◆ Aim of the task: Omit the pictures. Transcribe exactly the lines below, from the one with "fish (65, 1345)" up to and including the last.

[Collected data]
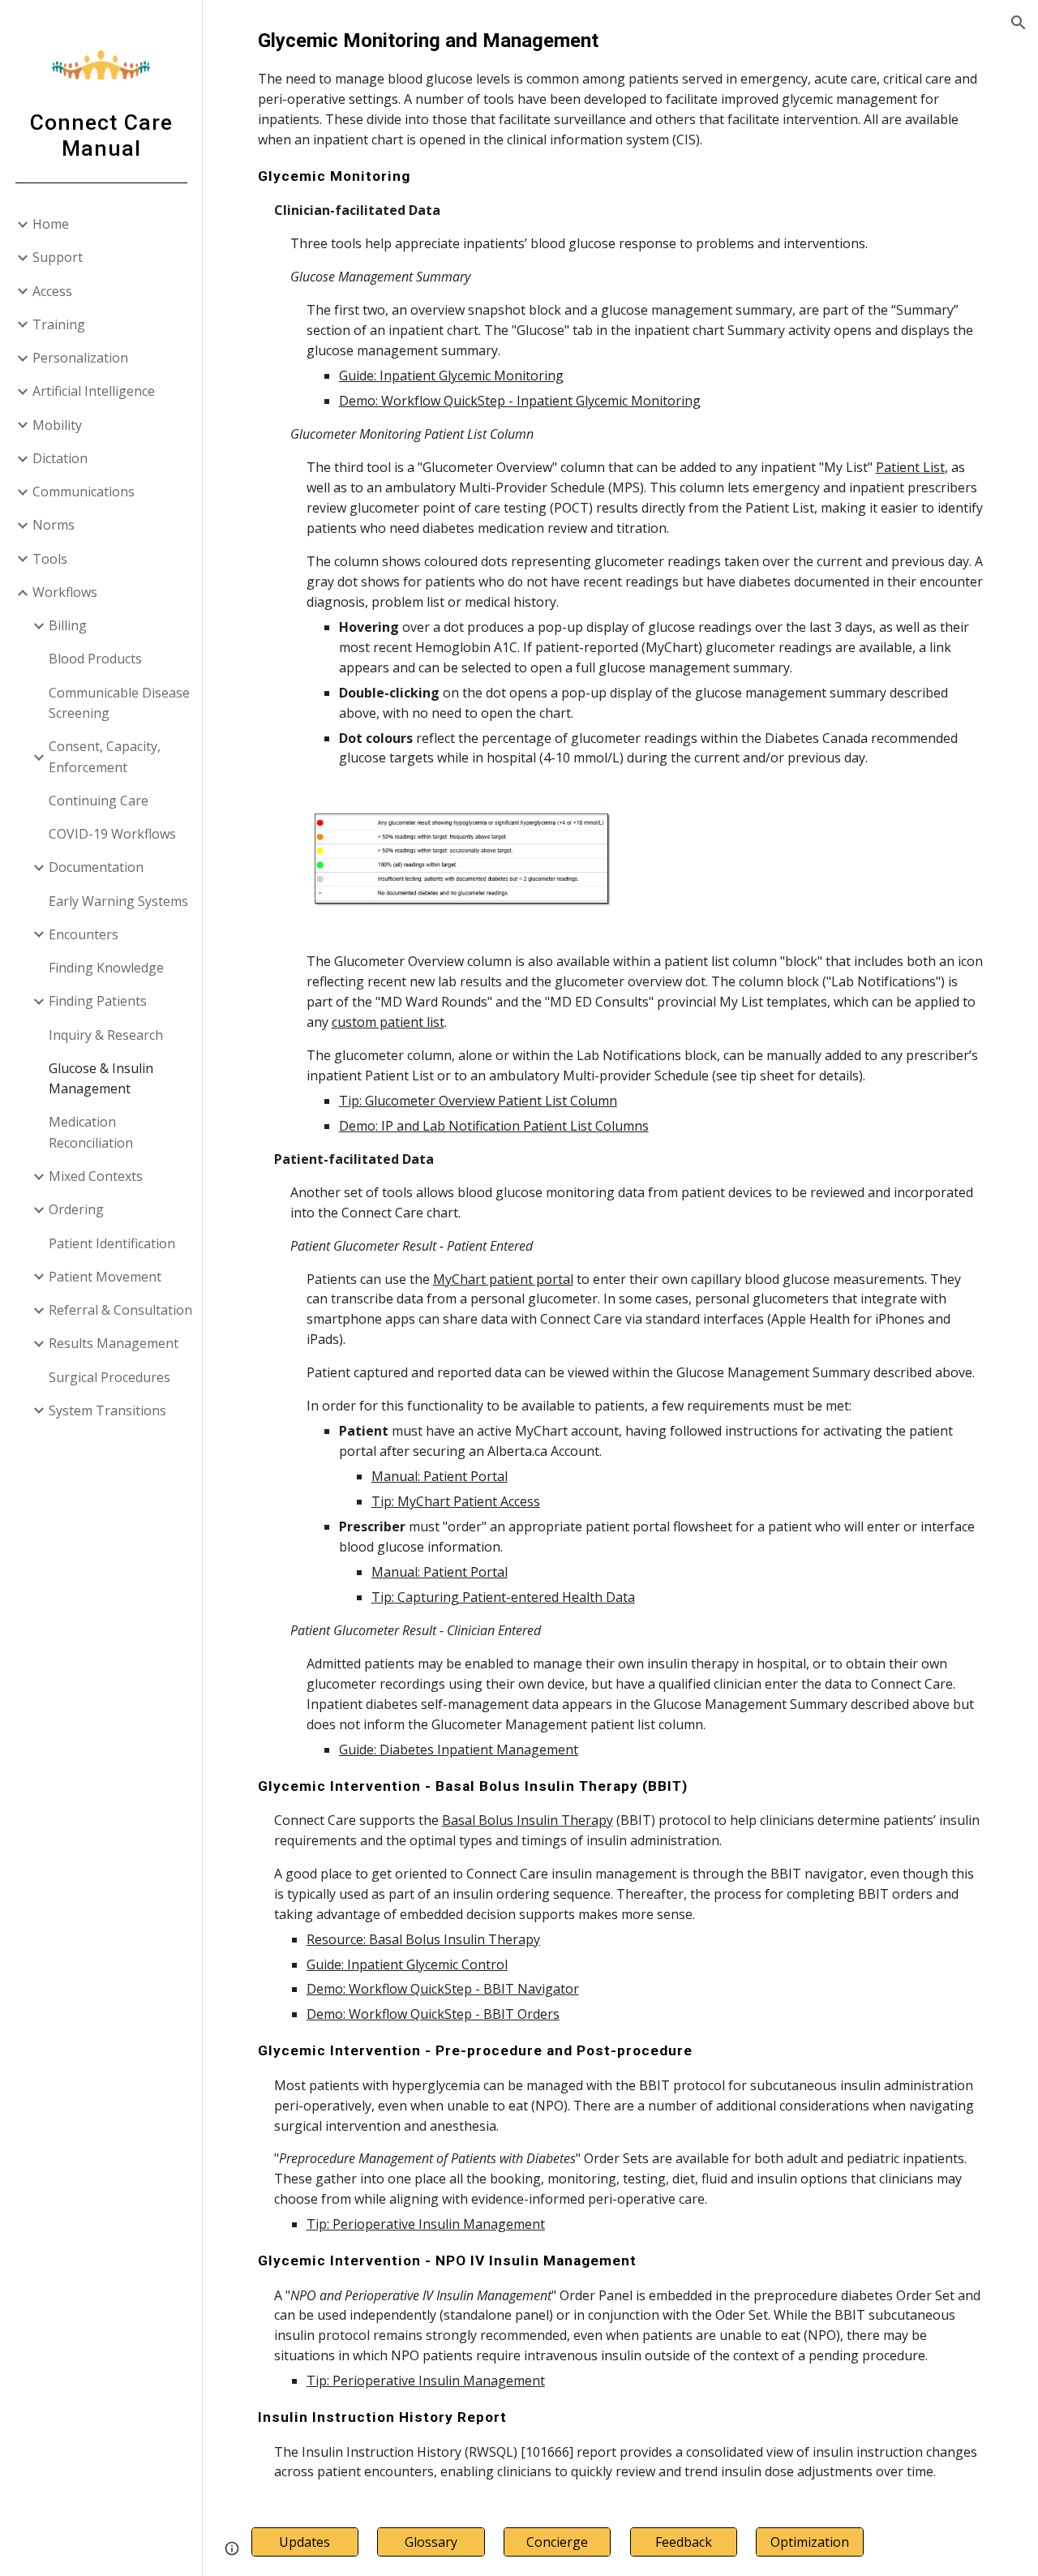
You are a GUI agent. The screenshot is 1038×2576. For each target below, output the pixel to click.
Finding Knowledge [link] (106, 968)
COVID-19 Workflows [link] (112, 834)
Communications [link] (83, 491)
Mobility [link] (57, 425)
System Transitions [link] (107, 1410)
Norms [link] (53, 525)
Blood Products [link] (95, 659)
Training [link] (58, 324)
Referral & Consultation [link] (120, 1310)
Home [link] (50, 224)
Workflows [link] (64, 592)
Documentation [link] (96, 867)
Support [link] (57, 257)
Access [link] (52, 291)
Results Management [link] (113, 1343)
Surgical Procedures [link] (109, 1377)
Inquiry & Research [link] (106, 1035)
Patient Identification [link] (112, 1243)
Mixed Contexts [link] (96, 1176)
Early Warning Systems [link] (118, 901)
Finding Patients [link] (98, 1001)
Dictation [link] (60, 458)
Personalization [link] (80, 358)
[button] (1018, 22)
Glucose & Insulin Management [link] (101, 1078)
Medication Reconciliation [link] (91, 1132)
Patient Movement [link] (105, 1277)
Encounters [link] (83, 934)
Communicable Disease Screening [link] (119, 703)
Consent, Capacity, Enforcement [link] (105, 756)
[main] (620, 397)
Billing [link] (68, 625)
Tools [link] (49, 559)
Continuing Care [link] (98, 800)
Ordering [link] (76, 1209)
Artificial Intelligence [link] (93, 391)
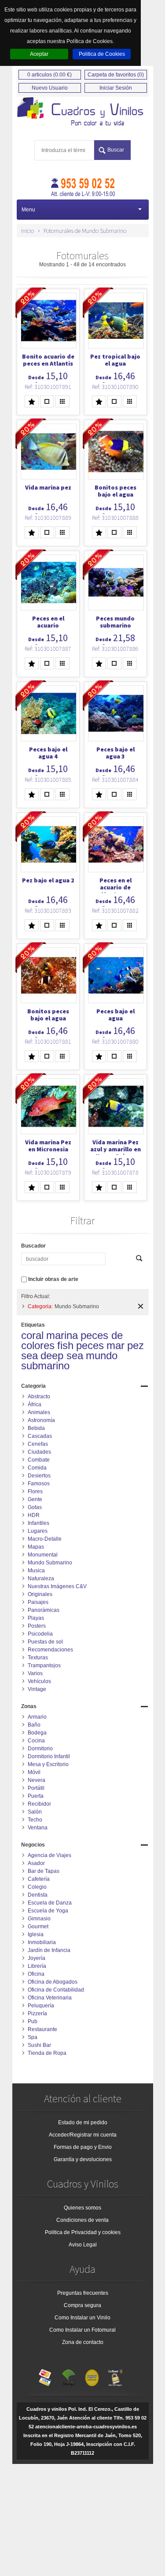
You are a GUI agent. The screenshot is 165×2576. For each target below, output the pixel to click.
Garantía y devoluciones (83, 2159)
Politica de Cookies (102, 54)
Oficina (36, 1974)
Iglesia (36, 1934)
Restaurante (42, 2029)
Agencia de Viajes (49, 1855)
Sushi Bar (39, 2045)
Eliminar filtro (140, 1306)
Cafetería (39, 1879)
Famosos (39, 1483)
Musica (36, 1570)
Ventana (38, 1828)
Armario (37, 1717)
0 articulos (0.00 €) (49, 75)
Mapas (36, 1547)
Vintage (37, 1689)
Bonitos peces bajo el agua (115, 490)
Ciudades (39, 1452)
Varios (35, 1673)
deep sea (61, 1355)
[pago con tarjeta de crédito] (45, 2375)
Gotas (35, 1507)
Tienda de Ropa (47, 2053)
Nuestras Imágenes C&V (57, 1586)
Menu (28, 210)
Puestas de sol (45, 1642)
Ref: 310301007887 (48, 649)
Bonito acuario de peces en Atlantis (48, 359)
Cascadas (40, 1436)
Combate (39, 1460)
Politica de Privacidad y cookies (83, 2232)
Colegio (37, 1887)
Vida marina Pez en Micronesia (48, 1145)
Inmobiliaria (42, 1942)
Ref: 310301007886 (115, 649)
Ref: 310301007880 (115, 1041)
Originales (40, 1594)
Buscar (115, 150)
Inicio (27, 231)
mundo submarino (69, 1360)
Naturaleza (41, 1578)
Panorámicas (43, 1610)
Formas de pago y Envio (83, 2147)
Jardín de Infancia (49, 1950)
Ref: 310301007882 (115, 910)
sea (29, 1355)
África (34, 1404)
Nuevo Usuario (50, 88)
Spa (32, 2037)
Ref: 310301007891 (48, 387)
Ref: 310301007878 (115, 1172)
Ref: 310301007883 (48, 910)
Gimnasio (39, 1919)
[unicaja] (68, 2375)
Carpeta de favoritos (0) (116, 75)
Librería (37, 1966)
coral (32, 1335)
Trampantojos (44, 1665)
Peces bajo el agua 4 (48, 752)
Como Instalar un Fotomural (82, 2330)
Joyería (36, 1958)
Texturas (38, 1657)
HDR (34, 1515)
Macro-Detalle (45, 1539)
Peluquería (41, 2006)
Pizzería (37, 2013)
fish (65, 1345)
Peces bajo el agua (115, 1014)
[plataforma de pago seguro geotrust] (115, 2375)
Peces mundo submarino (115, 621)
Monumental (43, 1555)
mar (115, 1345)
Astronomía (41, 1420)
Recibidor (39, 1804)
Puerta (36, 1796)
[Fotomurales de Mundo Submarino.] (83, 112)
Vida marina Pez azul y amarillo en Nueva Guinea (115, 1149)
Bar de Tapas (43, 1871)
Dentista (38, 1895)
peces (90, 1345)
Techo (35, 1820)
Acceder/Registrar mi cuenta (83, 2135)
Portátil (36, 1788)
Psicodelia (40, 1634)
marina (62, 1335)
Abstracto (39, 1396)
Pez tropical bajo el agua (115, 359)
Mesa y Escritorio (48, 1764)
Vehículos (39, 1681)
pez (135, 1345)
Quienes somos (82, 2208)
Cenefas (38, 1444)
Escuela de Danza (50, 1903)
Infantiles (38, 1523)
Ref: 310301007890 (115, 387)
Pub (32, 2021)
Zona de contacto (82, 2342)
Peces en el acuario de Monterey (115, 887)
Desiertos (39, 1476)
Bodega (37, 1733)
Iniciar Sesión (115, 88)
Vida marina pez (48, 487)
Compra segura (82, 2305)
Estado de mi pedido (82, 2122)
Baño (34, 1725)
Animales (39, 1412)
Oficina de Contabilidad (56, 1990)
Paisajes (38, 1602)
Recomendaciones (50, 1650)
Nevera (36, 1780)
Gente (35, 1499)
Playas (36, 1618)
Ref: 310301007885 (48, 780)
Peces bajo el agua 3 (115, 752)
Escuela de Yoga (48, 1911)
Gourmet (38, 1926)
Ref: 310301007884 (115, 780)
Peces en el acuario (48, 621)
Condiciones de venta (82, 2220)
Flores (35, 1491)
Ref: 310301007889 (48, 518)
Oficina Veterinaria (50, 1998)
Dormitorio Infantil (49, 1756)
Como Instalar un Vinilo (82, 2318)
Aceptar (39, 54)
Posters (37, 1626)
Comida (37, 1468)
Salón (35, 1812)
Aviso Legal (83, 2245)
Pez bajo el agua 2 (48, 880)
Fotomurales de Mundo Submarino (85, 231)
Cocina (36, 1741)
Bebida (36, 1428)
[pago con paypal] (92, 2375)
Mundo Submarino (50, 1563)
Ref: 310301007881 (48, 1041)
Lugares (38, 1531)
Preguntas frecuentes (82, 2293)
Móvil (34, 1772)
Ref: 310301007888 (115, 518)
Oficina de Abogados (52, 1982)
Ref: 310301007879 (48, 1172)
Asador (36, 1863)
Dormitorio (40, 1748)
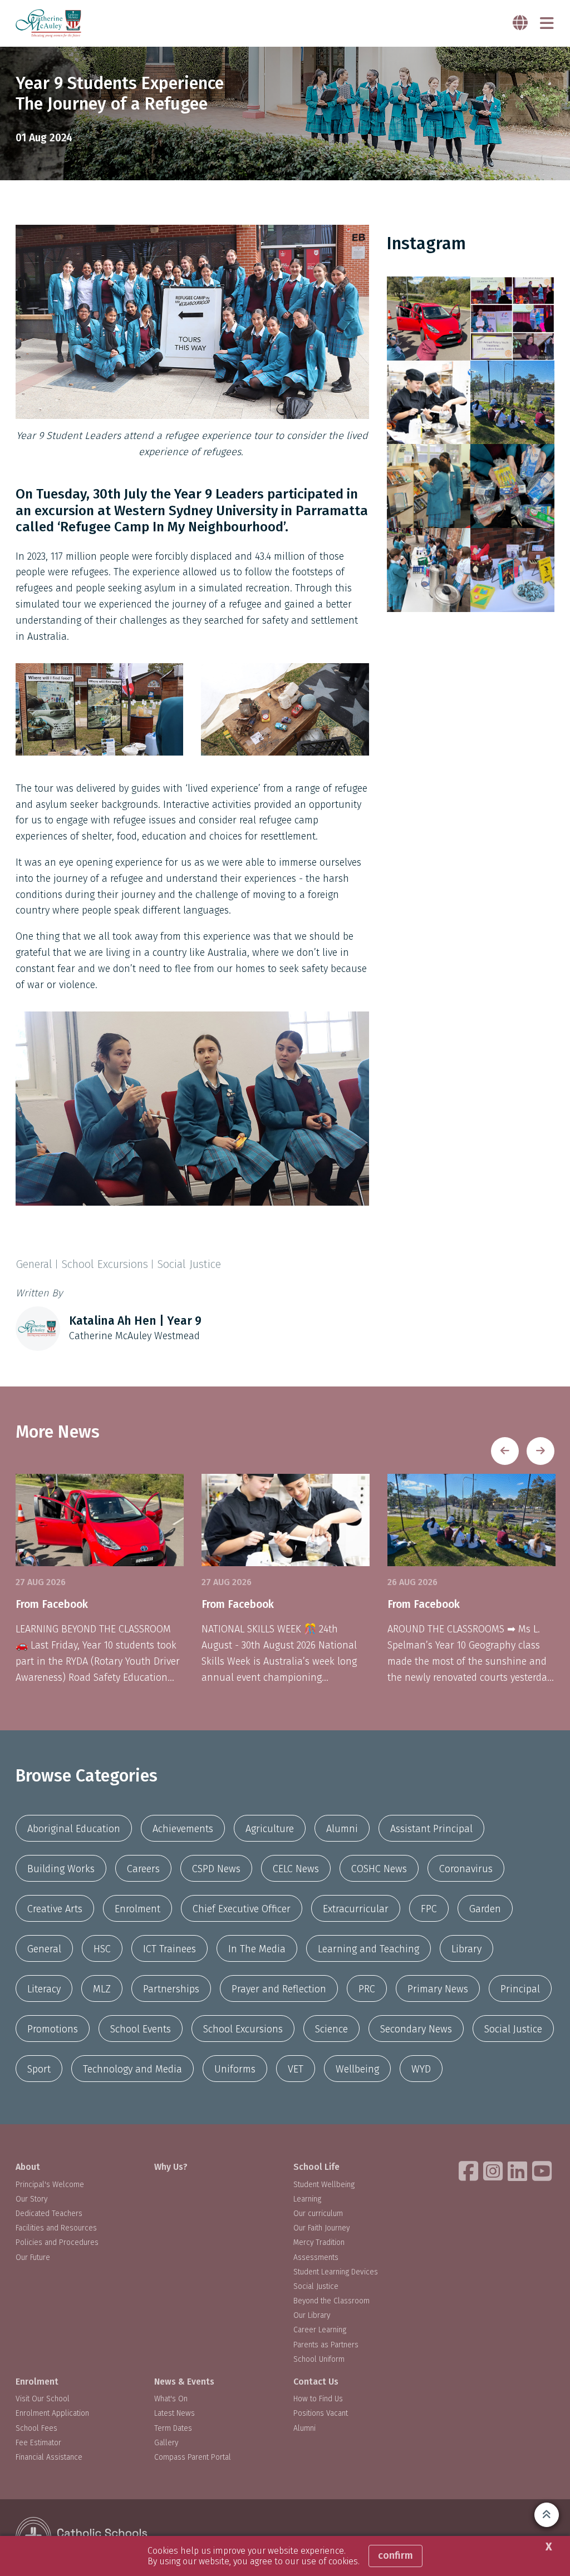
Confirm (395, 2555)
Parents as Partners (325, 2345)
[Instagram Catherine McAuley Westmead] (494, 2171)
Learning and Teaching (368, 1949)
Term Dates (173, 2428)
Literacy (44, 1989)
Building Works (61, 1869)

◆ Exercise response:
fish (65, 1345)
Peces bajo el agua (115, 1014)
[plataforma de pago seguro geotrust] (115, 2375)
Peces mundo submarino (115, 621)
Monumental (43, 1555)
mar (115, 1345)
Astronomía (41, 1420)
Recibidor (39, 1804)
Puerta (36, 1796)
[Fotomurales de Mundo Submarino.] (83, 112)
Vida marina Pez azul y amarillo en Nueva Guinea (115, 1149)
Bar de Tapas (43, 1871)
Dentista (38, 1895)
peces (90, 1345)
Techo (35, 1820)
Acceder/Registrar mi cuenta (83, 2135)
Portátil (36, 1788)
Psicodelia (40, 1634)
marina (62, 1335)
Abstracto (39, 1396)
Pez tropical bajo el agua (115, 359)
Mesa y Escritorio (48, 1764)
Vehículos (39, 1681)
pez (135, 1345)
Quienes somos (82, 2208)
Cenefas (38, 1444)
Escuela de Danza (50, 1903)
Infantiles (38, 1523)
Ref: 310301007890 (115, 387)
Pub (32, 2021)
Zona de contacto (82, 2342)
Peces en el acuario de Monterey (115, 887)
Desiertos (39, 1476)
Bodega (37, 1733)
Iniciar Sesión (115, 88)
Vida marina pez (48, 487)
Compra segura (82, 2305)
Estado de mi pedido (82, 2122)
Baño (34, 1725)
Animales (39, 1412)
Oficina de Contabilidad (56, 1990)
Paisajes (38, 1602)
Recomendaciones (50, 1650)
Nevera (36, 1780)
Gente (35, 1499)
Playas (36, 1618)
Ref: 310301007885 (48, 780)
Peces bajo el agua 3 (115, 752)
Escuela de Yoga (48, 1911)
Gourmet (38, 1926)
Ref: 310301007884 (115, 780)
Peces en el acuario (48, 621)
Condiciones de venta (82, 2220)
Flores (35, 1491)
Ref: 310301007889 (48, 518)
Oficina Veterinaria (50, 1998)
Dormitorio Infantil (49, 1756)
Como Instalar un Vinilo (82, 2318)
Aceptar (39, 54)
Posters (37, 1626)
Comida (37, 1468)
Salón (35, 1812)
Aviso Legal (83, 2245)
Pez bajo el agua 2 (48, 880)
Fotomurales de Mundo Submarino (85, 231)
Cocina (36, 1741)
Bebida (36, 1428)
[pago con paypal] (92, 2375)
Mundo Submarino (50, 1563)
Ref: 310301007881 (48, 1041)
Lugares (38, 1531)
Preguntas frecuentes (82, 2293)
Móvil (34, 1772)
Ref: 310301007888 (115, 518)
Oficina de Abogados (52, 1982)
Ref: 310301007879 (48, 1172)
Asador (36, 1863)
Dormitorio (40, 1748)
Confirm (395, 2555)
Parents as Partners (325, 2345)
[Instagram Catherine McAuley Westmead] (494, 2171)
Learning and Teaching (368, 1949)
Term Dates (173, 2428)
Literacy (44, 1989)
Building Works (61, 1869)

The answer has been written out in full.